Background technology
When carrying out photograph taking using camera, wanted by photographer it is difficult to ensure that the camera lens of camera is right against completely
The object of shooting, thus it is captured go out photo and the photo that is actually subjected to expression there is certain deformation;Even if it can ensure camera lens
With the complete face of the object to be shot, since short-focus lens are typically all spherical camera lens, it is captured go out photo still
There are certain fish eye lens.
Invention content
For above-mentioned technical problem, the present invention provides a kind of image correction method based on OpenCV algorithms, this method
The deformation of picture is corrected using OpenCV algorithms, so as to improve the quality of picture.
To achieve the above object, the present invention provides a kind of image correction method based on OpenCV algorithms, including as follows
Step,
S001, load image;
S002, the image loaded is pre-processed;
S003, image border is determined using function;
S004, position fix is determined according to identified image border;
S005, using identified position fix as input, image is corrected by OpenCV algorithms.
Preferably, the step S002 includes carrying out image white balance, contrast and brightness to image into
Row is adjusted.
Preferably, the S003 includes the following steps,
S003a, binary conversion treatment is carried out to image and obtains binary map;
S003b, it detects the binary map using canny operators and obtains image C;
S003c, using all straight lines in HoughLinesP function check described images C and image D is obtained;
S003d, edge frame is drawn according to image D.
Preferably, the S004 includes the following steps,
Intersection point between the detected straight line of S004a, extraction, and the intersection point extracted is screened;
S004b, it finds out in filtered out point apart from two points of lie farthest away, is made using the two points as diagonal
One rectangle, using made rectangular area as the size of correcting image;
S004c, four vertex for obtaining made rectangle are simultaneously marked one of vertex, with what is marked
Vertex is as azimuthal point.
Preferably, the S005 includes the following steps,
S005a, matrixing is carried out using findHomography function pairs image, obtains transformation matrix;
S005b, using the transformation matrix as input, using warpPerspective function pairs image correct
To correcting image;
S005c, using filter2D function pairs correcting image carry out enhancing filtering obtain final image.

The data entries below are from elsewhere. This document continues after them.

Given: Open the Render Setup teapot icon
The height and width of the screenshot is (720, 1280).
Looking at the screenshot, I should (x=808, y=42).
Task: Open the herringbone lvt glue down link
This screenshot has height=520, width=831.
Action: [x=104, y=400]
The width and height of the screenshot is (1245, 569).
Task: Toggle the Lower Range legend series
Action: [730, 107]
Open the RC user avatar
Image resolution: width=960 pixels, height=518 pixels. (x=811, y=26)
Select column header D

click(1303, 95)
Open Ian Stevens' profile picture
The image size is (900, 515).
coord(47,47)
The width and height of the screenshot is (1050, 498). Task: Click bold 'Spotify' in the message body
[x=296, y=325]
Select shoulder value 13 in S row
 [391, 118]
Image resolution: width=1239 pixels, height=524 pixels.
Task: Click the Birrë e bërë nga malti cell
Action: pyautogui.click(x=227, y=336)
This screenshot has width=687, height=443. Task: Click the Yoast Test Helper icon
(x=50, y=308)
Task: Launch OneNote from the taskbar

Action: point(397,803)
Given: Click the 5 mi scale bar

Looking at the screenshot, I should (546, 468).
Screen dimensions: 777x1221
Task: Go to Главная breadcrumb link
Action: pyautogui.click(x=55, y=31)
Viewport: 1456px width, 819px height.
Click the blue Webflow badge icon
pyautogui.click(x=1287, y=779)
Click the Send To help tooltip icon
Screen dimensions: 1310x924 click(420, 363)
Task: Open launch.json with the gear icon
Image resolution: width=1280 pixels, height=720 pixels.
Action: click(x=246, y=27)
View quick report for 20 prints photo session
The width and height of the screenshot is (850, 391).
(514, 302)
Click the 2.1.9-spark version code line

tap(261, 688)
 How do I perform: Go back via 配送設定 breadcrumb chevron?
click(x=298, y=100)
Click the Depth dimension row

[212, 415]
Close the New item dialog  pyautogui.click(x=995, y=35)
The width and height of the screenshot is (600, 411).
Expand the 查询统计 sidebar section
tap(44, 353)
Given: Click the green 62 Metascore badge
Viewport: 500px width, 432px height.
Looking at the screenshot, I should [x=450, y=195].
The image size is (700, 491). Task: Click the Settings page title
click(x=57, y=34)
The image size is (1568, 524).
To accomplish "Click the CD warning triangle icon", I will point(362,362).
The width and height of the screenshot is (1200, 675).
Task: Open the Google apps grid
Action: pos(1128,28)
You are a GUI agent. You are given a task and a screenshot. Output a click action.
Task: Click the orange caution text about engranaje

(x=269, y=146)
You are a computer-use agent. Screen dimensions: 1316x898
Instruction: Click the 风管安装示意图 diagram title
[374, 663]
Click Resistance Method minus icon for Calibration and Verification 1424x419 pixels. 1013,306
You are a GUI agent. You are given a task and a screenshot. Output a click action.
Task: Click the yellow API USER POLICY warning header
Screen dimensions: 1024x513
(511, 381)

Preferably, image is put down in vain using gray world automatic white balance algorithm in the step S002a
Weighing apparatus.
Preferably, all lines in canny operator detection images are utilized in the S003b.
Preferably, it is utilized detected by HoughLinesP function screening steps S003b in the S003c
Straight line in lines.
A kind of image correction method based on OpenCV algorithms that above-mentioned technical proposal is provided, specifically includes to image
It is pre-processed, different compensation ways is set according to the colour temperature of light during shooting, the image bias colour so as to ensure that is kept away
Exempt from since subtle colour cast causes to generate error in correction and then improves the accuracy of correction, and pass through function check figure
As edge, position fix is determined according to the image border detected, OpenCV is utilized using identified position fix as input
Algorithm corrects picture, so as to eliminate anamorphose caused by the deviation of lens location and fish eye lens, carry
The high quality of picture.
Description of the drawings
Fig. 1 is a kind of flow chart of the image correction method based on OpenCV algorithms of the present invention.
Specific embodiment
With reference to the accompanying drawings and examples, the specific embodiment of the present invention is described in further detail.Implement below
Example is used to illustrate the present invention, but be not limited to the scope of the present invention.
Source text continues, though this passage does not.